Maggie had felt her twin growing further and further away, more distant as the months had passed, but she had been dealing with her own problems and had expected that Mary Theresa would eventually land on her feet again. It had always happened in the past.

But this time it’s different.

She couldn’t tell Becca the truth—well, not all of it; not until she was certain of what had happened herself.

“It’s freezing in here,” Becca complained, and Maggie adjusted the thermostat. True, winter was just around the corner, and as the Jeep climbed higher into the mountains, the temperature dropped. Not surprising since the heater, which needed fixing, was down to two settings—hot as Hades, or cold as death. Take your pick. She opted for Hades as Becca seemed to think she was in danger of contracting frostbite.

“So you were telling me why the Thane guy’s hanging out?” she asked, opening one eye and staring at Maggie, whose hands clenched over the steering wheel. “He and Marquise were divorced a long time ago.”

“I guess he’s just concerned about her.” Maggie nodded, preferring not to dwell on Thane or his reasons for being in Idaho.

“I didn’t think you liked him.”

“I don’t.” At least that wasn’t a lie. At a fork in the road, she angled south. The terrain was rugged, high bluffs that were sheer and dark in the night. “He just thought I might be able to tell him where Mary—Marquise is.”

“Why?” she asked thoughtfully. “Is he still in love with her?”

Undoubtedly. Aren’t they all? “I don’t know,” she said instead, and refused to acknowledge the ache in her heart when she remembered his betrayal, denied the hot sting of Mary Theresa’s deceit.

“But he’s waitin’ for us at the house?”

“I think so. He was going to cool down the horses and lock them away.”

Becca yawned and sighed. “Is he gonna spend the night?”

Maggie took in a sharp, quick breath. “No.” She was emphatic.

“Where, then?”

Good question, Maggie thought sarcastically and one she wasn’t going to dwell upon. Come hell or high water, Thane Walker wasn’t going to spend the night under her roof.

Thane patted Diablo on his spotted rump, then switched off the lights of the barn and walked into the night. Clouds had gathered over the moon, and the wind had picked up, bringing with it the first swirling flakes of snow. Hiking his collar around his neck, Thane stared at the little cabin Maggie called home and wished he were anywhere else on earth. Seeing her again had been a mistake—a big one. But it was too late to second-guess himself.
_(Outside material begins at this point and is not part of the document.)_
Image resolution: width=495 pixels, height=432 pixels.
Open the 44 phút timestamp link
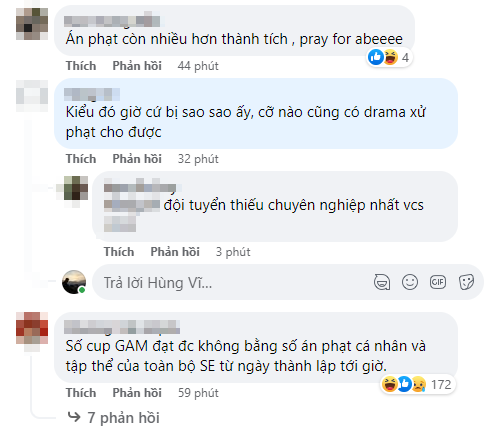tap(198, 66)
Too late for a lot of things.

He paused at his truck, reached into the breast pocket of his jacket, and found a crumpled pack of cigarettes. There was one Marlboro left, his last smoke if he chose to give in and light up. He’d been cutting down over a couple of months, determined that the carton of filter tips he’d purchased at the end of September would be his last. This lone cigarette was all that was left.
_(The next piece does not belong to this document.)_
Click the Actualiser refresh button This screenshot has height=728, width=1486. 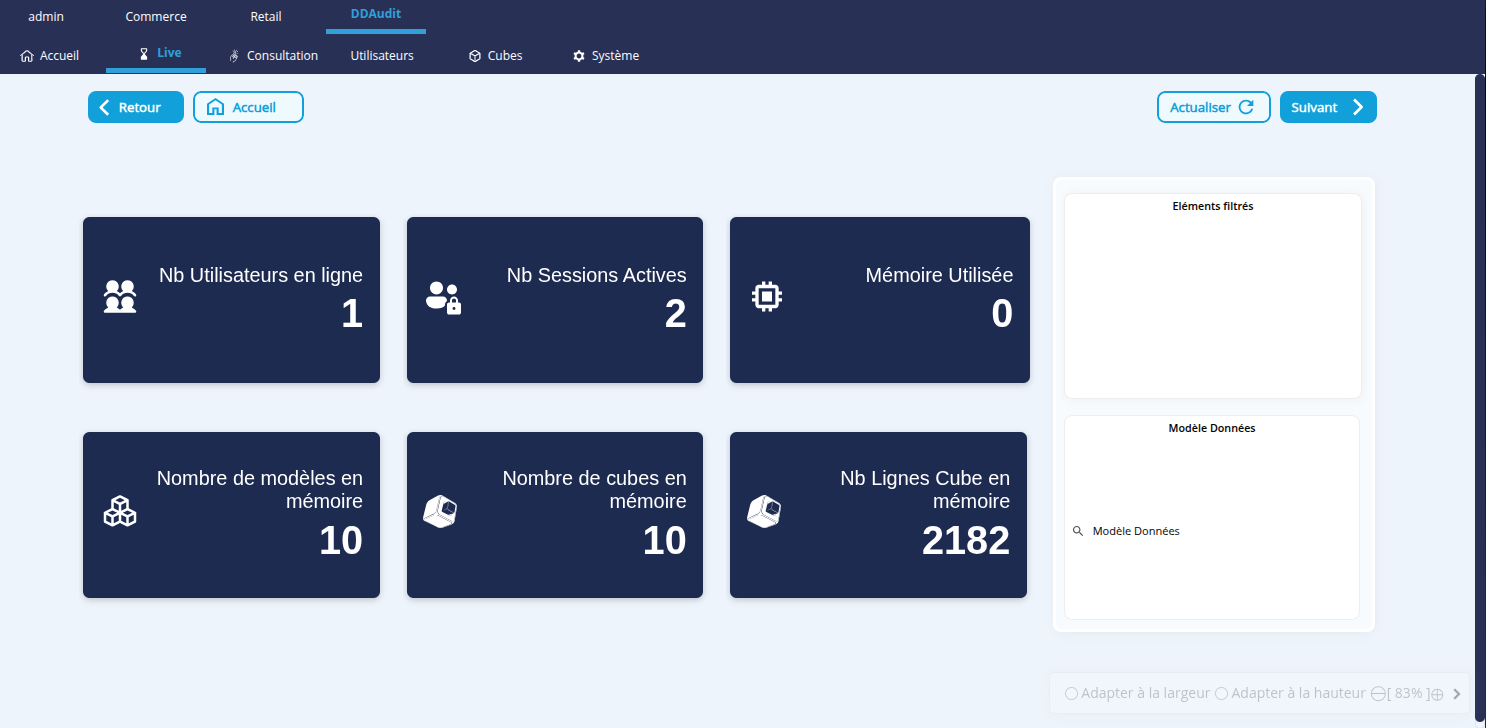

Seeing Maggie again, touching her, smelling that special scent that lingered on his skin, had brought back memories he’d tried like hell to repress.

He’d failed. Miserably. Once the dam on his recollections had started to crack, there had been no stopping the torrent of emotions and images that crashed through his brain. He remembered the first time he’d set eyes on her, a smart aleck of a high-school girl in cutoff jeans, cotton blouse, and freckles.